Future Now
The IFTF Blog
Signifying the future
In a recent talk at IDEO, Daniel Pink talked about taking a drawing class. The teacher asked them to begin by drawing a self-portrait. As he tells the story, the teacher described his as not a self-portrait, but a collection of symbols that signify a face. He hadn't drawn his real eyes, nose, lips, etc., but rather symbols that show where on the face those features appear. The challenge with drawing, the teacher explained, is to move from just drawing symbols, to drawing real things.
Futurists, I think, face the same challenge. Linear projections of the present don't really work, as everyone knows. Serious thinking about the future also can't be complete fantasy; it needs to be grounded in fact and transparent in its assumptions. It also can't just involve manipulating symbols of the future-- things that have come to signify "the future," and which you can either drop into forecasts for filler, or feel compelled to include because readers expect them. (Whenever I start talking about nanotechnology, for example, I worry a bit that I'm making an expected rhetorical move in a discourse about the future, not really talking about nanotechnology.)

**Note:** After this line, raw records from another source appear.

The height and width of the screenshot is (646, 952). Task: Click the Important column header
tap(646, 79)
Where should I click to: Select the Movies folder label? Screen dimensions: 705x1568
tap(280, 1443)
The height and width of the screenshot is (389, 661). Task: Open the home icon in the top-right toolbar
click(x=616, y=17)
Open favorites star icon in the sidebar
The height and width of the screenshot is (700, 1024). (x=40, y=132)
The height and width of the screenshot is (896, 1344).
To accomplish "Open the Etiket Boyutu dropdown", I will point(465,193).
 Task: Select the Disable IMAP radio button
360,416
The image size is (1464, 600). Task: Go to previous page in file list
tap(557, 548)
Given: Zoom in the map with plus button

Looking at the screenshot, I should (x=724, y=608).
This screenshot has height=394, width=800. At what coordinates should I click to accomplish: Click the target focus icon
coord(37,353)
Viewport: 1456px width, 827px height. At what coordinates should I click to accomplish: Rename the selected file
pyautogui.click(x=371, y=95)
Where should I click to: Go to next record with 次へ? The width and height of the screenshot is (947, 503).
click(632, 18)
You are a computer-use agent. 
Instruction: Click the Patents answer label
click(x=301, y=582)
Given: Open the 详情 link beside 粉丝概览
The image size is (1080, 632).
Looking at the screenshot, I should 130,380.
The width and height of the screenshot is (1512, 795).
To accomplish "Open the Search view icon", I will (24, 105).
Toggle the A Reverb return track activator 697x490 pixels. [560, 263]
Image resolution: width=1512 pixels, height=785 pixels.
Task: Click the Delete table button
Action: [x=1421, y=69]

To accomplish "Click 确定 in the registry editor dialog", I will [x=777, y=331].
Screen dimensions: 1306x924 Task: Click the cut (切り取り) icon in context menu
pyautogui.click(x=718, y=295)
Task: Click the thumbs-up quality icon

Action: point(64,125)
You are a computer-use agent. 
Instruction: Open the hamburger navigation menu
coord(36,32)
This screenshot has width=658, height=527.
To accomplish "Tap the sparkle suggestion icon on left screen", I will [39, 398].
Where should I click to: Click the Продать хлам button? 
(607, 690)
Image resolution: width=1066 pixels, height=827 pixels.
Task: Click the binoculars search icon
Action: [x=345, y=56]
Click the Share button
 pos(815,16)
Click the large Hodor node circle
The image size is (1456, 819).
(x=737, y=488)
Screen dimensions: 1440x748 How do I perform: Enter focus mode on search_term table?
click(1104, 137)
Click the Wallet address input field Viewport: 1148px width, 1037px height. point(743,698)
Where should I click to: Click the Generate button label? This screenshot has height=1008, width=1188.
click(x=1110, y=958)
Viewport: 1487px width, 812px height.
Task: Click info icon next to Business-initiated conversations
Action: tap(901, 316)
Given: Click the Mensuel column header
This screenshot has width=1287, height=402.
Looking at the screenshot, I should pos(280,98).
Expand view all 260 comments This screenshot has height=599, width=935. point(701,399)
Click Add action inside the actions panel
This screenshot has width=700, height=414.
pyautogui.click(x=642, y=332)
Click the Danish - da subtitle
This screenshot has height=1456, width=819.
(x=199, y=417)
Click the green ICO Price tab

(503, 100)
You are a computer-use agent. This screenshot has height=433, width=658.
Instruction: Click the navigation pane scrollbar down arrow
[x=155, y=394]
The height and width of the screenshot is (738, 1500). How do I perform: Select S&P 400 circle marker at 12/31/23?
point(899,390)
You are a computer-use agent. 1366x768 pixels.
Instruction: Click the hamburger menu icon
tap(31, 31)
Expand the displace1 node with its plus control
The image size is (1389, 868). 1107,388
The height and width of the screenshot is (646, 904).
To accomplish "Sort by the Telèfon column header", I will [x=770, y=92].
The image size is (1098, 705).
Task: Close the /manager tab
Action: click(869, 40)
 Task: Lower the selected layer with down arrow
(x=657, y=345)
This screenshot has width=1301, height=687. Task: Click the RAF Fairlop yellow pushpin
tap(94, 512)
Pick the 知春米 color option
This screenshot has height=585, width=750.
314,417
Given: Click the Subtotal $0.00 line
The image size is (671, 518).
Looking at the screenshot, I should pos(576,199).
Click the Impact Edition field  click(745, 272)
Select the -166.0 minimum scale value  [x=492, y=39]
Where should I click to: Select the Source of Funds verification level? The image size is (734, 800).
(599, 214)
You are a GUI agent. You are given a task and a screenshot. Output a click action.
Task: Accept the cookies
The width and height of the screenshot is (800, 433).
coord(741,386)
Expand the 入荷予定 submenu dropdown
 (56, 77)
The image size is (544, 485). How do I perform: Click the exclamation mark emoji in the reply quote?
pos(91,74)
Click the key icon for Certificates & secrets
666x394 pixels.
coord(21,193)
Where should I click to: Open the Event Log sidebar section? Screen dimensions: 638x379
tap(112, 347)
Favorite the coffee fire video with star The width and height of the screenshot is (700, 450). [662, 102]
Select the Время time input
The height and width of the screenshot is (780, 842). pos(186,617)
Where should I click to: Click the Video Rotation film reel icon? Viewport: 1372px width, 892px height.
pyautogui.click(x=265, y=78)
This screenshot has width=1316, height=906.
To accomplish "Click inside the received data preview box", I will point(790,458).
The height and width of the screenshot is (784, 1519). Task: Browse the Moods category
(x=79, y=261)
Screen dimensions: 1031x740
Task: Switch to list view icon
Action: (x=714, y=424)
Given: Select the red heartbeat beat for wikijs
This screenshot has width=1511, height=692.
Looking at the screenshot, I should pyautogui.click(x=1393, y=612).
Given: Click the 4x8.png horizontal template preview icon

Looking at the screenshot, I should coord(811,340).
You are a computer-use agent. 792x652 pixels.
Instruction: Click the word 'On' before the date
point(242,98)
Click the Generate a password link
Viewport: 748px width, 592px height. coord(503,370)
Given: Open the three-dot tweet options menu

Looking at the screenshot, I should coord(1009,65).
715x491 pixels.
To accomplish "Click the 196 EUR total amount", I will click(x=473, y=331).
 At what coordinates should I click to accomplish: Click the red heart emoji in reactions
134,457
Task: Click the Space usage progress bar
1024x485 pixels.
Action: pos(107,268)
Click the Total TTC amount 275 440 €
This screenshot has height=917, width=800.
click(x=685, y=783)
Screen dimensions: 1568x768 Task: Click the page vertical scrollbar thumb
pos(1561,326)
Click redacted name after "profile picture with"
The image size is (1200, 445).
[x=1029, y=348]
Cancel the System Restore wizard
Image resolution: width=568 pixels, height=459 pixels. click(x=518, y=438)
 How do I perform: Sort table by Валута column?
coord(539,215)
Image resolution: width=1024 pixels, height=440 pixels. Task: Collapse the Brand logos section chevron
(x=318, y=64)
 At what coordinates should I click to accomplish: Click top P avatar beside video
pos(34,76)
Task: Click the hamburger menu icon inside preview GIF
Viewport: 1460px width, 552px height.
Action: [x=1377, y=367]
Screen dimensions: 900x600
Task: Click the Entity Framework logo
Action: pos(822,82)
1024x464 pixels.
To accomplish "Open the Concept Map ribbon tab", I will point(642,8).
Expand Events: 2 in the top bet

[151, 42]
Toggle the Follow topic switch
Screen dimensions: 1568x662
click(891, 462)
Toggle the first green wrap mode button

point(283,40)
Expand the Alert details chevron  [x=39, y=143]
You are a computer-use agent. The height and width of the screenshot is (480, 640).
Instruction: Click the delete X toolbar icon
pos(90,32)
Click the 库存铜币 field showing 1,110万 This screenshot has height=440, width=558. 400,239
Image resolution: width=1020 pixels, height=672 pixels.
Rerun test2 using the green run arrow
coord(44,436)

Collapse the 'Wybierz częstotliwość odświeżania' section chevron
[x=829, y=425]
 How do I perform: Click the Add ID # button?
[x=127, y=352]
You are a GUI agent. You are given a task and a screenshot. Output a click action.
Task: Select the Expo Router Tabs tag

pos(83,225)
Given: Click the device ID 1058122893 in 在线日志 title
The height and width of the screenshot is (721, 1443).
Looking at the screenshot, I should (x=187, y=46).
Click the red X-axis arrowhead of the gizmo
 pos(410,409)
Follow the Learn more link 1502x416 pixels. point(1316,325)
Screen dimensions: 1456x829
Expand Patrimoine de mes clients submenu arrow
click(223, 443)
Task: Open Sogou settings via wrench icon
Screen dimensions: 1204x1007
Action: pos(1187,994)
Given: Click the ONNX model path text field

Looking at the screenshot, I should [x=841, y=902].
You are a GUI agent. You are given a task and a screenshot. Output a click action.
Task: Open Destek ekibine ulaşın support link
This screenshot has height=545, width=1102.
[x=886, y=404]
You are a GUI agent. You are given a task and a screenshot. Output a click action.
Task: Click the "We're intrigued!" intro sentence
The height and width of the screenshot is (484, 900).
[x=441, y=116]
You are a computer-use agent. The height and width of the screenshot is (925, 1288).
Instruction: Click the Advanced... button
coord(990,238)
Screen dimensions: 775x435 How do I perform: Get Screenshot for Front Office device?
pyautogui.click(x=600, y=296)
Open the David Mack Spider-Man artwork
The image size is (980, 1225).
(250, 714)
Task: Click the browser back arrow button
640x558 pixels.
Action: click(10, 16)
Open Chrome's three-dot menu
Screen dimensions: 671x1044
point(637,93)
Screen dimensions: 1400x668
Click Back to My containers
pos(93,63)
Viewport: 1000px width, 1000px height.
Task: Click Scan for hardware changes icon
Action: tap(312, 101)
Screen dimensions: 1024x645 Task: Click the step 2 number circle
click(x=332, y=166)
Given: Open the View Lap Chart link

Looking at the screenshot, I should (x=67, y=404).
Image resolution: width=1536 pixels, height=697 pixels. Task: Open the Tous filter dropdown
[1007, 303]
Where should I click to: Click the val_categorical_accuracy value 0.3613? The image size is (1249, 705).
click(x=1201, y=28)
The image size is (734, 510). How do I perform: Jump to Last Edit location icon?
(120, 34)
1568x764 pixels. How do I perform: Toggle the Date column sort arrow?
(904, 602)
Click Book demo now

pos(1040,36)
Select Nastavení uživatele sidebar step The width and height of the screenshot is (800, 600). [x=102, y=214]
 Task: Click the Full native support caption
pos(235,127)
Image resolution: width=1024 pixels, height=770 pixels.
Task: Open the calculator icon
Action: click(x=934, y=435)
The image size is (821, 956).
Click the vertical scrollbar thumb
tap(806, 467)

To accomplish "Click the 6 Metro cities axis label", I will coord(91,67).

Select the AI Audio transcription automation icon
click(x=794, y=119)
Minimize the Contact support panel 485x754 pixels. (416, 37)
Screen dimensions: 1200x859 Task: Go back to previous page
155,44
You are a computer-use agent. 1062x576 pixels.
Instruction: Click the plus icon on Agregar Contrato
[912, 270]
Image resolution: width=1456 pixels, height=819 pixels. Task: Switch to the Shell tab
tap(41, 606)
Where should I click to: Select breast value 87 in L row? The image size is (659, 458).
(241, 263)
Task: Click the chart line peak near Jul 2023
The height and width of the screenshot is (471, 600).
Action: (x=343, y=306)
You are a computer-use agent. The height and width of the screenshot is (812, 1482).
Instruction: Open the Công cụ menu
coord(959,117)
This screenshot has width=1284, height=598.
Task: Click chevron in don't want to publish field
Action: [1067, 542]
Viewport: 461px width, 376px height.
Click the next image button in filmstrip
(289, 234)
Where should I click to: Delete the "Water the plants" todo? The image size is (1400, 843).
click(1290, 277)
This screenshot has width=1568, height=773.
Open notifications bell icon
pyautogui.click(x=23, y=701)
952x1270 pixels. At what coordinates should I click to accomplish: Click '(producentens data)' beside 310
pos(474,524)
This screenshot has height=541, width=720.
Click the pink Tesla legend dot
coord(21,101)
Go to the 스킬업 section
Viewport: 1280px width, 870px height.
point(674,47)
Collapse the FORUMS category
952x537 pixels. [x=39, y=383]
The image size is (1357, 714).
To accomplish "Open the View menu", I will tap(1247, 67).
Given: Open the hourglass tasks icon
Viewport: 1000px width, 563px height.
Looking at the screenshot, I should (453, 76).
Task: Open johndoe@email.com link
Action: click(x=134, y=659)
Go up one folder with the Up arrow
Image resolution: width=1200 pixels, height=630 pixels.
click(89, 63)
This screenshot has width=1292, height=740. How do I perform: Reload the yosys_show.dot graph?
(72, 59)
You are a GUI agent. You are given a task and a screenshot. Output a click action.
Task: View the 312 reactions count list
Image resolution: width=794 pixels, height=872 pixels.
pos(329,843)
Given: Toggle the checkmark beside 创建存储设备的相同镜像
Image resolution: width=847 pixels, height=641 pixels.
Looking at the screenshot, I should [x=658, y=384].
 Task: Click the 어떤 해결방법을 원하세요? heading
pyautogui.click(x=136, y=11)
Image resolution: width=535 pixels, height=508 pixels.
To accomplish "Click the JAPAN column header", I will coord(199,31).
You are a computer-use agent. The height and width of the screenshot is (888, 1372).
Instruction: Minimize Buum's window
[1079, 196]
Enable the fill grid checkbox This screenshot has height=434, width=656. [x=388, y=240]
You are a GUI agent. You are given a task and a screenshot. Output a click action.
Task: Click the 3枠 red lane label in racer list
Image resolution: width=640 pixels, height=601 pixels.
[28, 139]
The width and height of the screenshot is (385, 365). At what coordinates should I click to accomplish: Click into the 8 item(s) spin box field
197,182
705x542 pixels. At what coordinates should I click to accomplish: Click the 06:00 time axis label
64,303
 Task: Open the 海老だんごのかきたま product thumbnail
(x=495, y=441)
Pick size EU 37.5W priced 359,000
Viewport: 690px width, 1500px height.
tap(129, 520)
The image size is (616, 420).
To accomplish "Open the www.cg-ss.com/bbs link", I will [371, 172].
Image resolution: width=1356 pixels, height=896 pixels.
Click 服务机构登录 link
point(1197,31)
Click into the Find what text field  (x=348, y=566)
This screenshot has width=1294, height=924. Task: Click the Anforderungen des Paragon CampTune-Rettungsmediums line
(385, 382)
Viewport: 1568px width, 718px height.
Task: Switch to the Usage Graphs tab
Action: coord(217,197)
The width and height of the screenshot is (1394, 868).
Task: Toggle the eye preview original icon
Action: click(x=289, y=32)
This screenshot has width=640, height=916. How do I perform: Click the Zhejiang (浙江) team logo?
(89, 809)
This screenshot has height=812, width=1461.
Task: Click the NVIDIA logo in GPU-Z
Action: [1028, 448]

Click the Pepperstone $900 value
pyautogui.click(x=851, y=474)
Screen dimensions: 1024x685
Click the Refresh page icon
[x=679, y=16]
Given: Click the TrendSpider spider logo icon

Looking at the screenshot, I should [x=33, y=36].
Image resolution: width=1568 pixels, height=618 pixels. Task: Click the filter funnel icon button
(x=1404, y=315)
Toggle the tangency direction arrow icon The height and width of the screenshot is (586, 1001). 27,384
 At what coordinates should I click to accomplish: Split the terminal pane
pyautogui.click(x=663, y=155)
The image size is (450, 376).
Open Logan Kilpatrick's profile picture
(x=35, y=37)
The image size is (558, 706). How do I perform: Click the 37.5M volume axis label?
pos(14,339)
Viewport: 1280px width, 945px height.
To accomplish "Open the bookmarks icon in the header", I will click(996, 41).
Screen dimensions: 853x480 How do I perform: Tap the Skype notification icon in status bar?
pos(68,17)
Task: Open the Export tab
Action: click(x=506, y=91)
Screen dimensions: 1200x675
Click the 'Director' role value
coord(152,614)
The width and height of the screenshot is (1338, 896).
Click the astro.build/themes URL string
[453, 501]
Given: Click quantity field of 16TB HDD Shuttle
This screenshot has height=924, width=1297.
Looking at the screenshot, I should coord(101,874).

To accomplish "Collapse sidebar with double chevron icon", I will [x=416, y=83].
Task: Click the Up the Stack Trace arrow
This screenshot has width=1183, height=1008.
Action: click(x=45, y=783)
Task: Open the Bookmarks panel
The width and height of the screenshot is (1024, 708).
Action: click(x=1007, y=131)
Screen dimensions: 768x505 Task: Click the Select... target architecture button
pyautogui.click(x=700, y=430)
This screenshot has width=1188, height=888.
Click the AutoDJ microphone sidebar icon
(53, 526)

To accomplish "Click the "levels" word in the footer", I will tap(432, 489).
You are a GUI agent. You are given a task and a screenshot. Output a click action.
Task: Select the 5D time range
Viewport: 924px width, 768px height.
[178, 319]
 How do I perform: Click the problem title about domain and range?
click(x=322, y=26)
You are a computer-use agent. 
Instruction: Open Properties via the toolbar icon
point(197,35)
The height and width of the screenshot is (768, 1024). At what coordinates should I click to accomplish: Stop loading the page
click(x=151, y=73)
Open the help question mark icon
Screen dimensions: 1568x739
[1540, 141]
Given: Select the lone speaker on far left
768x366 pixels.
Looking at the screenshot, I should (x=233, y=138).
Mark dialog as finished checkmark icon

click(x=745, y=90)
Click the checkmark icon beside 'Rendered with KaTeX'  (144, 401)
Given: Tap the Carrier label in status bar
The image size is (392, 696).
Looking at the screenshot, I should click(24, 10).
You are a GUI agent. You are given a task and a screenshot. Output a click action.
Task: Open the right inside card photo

This issue came to mind when my colleague Jason showed me a gallery of "covers from the future" put together by the Magazine Publishers of America. The MPA is trying to make the point that while lots of other things will change-- we'll have robot servants, levitating bathtubs, floors made from smart materials from Pluto-- magazines are still going to be around. Part of the gallery is a set of covers from the 22nd century of today's magazines-- Seventeen, Travel and Leisure, Entertainment Weekly, Car and Driver, and others.
The gallery is technically slick, very pretty, and overall quite well-done. And for me, it's really fascinating as a petting zoo of futures symbols. Almost every cover rolls out one or another technology that isn't so much a prediction (though they may influence the way we think about the future, and may inspire some to work on particular technologies) as a Symbol of the Future-- or more specifically, a Symbol of Futurism, an flashing sign that says "thinking about the future happening here!"
The first: robots. Several cover mockups-- including People, Cosmopolitan, Time, Fortune, and Entertainment Weekly-- have robots. Specifically, buxom female robots, a la Metropolis.
Asimo, I hasten to point out, looks nothing like this.
Another recurring Symbol of the Future involves babies and science-- either babies and the double helix, or Reader's Digest's Fetus in Space collage hearkening back to the Star Child at the end of 2001: A Space Odyssey (a move whose future seems more remote than ever).
Finally, there's my all-time favorite, the personal jet pack, a technology that's been just over the horizon for forty years now.
The serious point is that these suggest just how hard thinking creatively about the future can be. Still, the appearance of these symbols should immediately call into question the appearance of anything that claims to represent the future. And yet, because they're so well-known, they've become an irresistible visual shorthand for The Future, and are likely to be with us for some time.
At least until the future actually arrives.